In de hulpverlening ontbreekt een eenduidige werkwijze voor professionals wanneer er een vermoeden is dat een kind seksueel misbruikt wordt. Dat staat in het rapport van het Landelijk Psychotraumacentrum in het Wilhelmina Kinderziekenhuis (WKZ) van het UMC Utrecht dat op basis van een dossieronderzoek en interviews met jeugdprofessionals is opgesteld. Een uniforme en multidisciplinaire aanpak is nodig, juist ook in situaties met een echtscheiding op de achtergrond.

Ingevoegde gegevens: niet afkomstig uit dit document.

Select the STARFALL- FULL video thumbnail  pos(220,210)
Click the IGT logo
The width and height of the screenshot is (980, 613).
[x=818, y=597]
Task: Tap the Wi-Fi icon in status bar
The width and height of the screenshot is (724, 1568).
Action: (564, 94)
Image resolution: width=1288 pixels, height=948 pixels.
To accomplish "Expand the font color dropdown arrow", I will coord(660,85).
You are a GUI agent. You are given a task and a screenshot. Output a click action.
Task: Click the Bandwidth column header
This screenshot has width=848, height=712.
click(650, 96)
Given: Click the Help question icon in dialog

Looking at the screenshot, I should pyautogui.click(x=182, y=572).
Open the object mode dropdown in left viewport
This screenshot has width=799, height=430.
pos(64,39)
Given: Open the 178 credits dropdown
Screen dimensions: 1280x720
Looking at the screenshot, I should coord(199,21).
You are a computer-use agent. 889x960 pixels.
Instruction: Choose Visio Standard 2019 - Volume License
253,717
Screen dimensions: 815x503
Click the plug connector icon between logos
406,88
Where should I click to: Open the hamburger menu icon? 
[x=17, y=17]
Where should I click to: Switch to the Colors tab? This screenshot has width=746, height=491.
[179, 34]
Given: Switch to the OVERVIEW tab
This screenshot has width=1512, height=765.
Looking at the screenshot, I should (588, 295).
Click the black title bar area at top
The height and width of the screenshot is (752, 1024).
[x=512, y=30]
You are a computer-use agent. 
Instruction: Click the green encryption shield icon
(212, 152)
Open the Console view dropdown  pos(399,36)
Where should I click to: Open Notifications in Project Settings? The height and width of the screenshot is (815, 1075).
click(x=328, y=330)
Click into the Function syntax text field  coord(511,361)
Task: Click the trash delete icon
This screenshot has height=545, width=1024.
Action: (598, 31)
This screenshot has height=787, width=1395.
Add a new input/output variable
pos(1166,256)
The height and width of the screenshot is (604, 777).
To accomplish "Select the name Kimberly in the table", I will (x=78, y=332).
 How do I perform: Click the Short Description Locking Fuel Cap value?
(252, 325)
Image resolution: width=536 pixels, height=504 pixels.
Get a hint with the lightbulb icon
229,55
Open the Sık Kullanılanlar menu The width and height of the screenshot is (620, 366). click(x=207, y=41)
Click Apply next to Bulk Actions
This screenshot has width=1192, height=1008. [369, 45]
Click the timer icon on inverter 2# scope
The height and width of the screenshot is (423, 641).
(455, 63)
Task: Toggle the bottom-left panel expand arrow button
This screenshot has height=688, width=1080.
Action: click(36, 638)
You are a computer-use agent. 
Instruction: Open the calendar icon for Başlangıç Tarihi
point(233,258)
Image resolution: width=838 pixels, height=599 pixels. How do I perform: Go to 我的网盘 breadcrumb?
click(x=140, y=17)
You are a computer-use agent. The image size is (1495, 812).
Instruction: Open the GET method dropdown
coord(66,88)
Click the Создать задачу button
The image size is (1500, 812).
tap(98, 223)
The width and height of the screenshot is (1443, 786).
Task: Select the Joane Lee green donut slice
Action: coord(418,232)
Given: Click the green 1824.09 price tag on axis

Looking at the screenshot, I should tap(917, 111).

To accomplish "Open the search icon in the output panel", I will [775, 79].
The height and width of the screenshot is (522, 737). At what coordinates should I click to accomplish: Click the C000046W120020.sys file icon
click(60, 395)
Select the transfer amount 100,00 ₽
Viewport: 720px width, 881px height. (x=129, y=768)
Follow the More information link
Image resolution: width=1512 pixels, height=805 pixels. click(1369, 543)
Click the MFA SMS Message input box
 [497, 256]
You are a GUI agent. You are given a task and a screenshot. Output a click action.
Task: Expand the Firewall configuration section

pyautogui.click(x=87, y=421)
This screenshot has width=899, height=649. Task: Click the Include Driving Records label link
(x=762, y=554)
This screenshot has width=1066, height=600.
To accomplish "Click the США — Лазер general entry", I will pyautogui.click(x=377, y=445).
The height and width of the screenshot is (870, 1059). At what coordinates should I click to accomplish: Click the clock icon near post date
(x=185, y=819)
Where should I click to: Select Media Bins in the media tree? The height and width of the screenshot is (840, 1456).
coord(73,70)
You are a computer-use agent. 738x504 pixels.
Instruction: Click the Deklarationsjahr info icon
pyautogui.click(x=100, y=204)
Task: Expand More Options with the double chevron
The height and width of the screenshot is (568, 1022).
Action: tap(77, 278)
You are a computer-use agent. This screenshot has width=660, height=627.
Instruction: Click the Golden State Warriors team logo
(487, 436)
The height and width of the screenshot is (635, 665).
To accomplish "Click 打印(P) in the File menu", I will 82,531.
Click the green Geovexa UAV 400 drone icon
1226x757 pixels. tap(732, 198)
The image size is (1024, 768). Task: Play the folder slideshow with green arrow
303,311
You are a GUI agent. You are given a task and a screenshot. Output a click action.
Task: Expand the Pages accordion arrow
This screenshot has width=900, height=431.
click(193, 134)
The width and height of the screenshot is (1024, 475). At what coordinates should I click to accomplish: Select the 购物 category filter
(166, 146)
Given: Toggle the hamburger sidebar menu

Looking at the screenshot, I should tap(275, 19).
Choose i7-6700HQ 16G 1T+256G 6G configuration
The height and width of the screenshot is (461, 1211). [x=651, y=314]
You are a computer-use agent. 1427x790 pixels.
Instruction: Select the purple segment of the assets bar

Een vermoeden van seksueel misbruik kan een ontwrichtend effect hebben op de direct betrokkenen. Wanneer dit vermoeden van seksueel misbruik geuit wordt van de ene naar de andere ouder ontstaat een extra complicerende factor. Vaak blijft de vraag of het seksueel misbruik feitelijk heeft plaatsgevonden onbeantwoord, maar moeten er voor de veiligheid van het kind besluiten worden genomen met soms verstrekkende gevolgen.

Onderzoek

In het onderzoek zijn 210 dossiers geanalyseerd van jonge kinderen (3 t/m 8 jaar) uit gescheiden en niet-gescheiden gezinnen bij wie een vermoeden van seksueel misbruik is ontstaan op basis van uitspraken, lichamelijke en/of gedragssignalen van het kind. Deze kinderen waren aangemeld bij het WKZ voor medisch onderzoek door de kinderarts en diagnostiek door het Psychotraumacentrum in het kader van zorg (geen waarheidsvinding). De politie was betrokken bij de helft van alle kinderen. Daarnaast zijn er interviews afgenomen met professionals in de jeugdhulp en jeugdbescherming die in hun werk te maken hebben met vermoedelijk seksueel misbruik in combinatie met echtscheidingsproblematiek.

Resultaten

In het dossieronderzoek werden drie groepen met elkaar vergeleken: kinderen van gescheiden ouders waarvan de ene ouder de andere ouder beschuldigt van seksueel misbruik, kinderen van niet-gescheiden ouders en kinderen van gescheiden ouders zonder beschuldiging van de ene naar de andere ouder. De groep kinderen met gescheiden ouders die elkaar beschuldigen van seksueel misbruik bleek op een aantal aspecten te verschillen van de andere twee groepen. Bij de eerste groep duurde het langer voordat uitspraken en/of gedragssignalen werden onderzocht, en waren er vaker aanwijzin­gen voor mogelijke beïnvloeding van het kind door de ouder(s). Desondanks bleek voor alle groepen dat bij ongeveer een kwart van de kinderen de zorgen over het vermoedelijk misbruik door het Psychotraumacentrum werden gedeeld. Het feit dat er een echtscheiding is, waarbij de ex-partners elkaar beschuldigen, mag daarom niet op voorhand bepalend zijn voor de aanpak.
Uit de interviews met de jeugdprofessionals bleek dat zij vaak twijfelen over wat te doen bij vermoedelijk seksueel misbruik en ouders die elkaar beschuldigen. Ook leggen de interviews bloot hoe groot hun behoefte is aan duidelijkheid na het ont­staan van een vermoeden, bijvoorbeeld wie wanneer met het kind mag spreken en hoe de gespreks­voering dient te verlopen in het geval er geen betrokken­heid is van politie.

Aanbeveling

In het rapport staat een aantal aanbevelingen. De belangrijkste aanbeveling is dat er een standaard werkwijze moet komen met een tijdspad dat helder is voor de betrokken professionals én de ouders. Onderzoeker Arend Groot: “Uitgangspunt hierbij is dat een vermoeden van seksueel misbruik bij jonge kinderen altijd wordt onderzocht, ook als er sprake is van een echtscheiding, en dat hulpverleners zich niet laten leiden door vooringenomenheid”. In het belang van kinderen en ouders dient het onderzoek bij voorkeur zo snel mogelijk plaats te vinden binnen een multidisciplinaire setting zoals bijvoorbeeld het Centrum Seksueel Geweld (CSG) waar politie en (medische) hulpverleners nauw met elkaar samenwerken.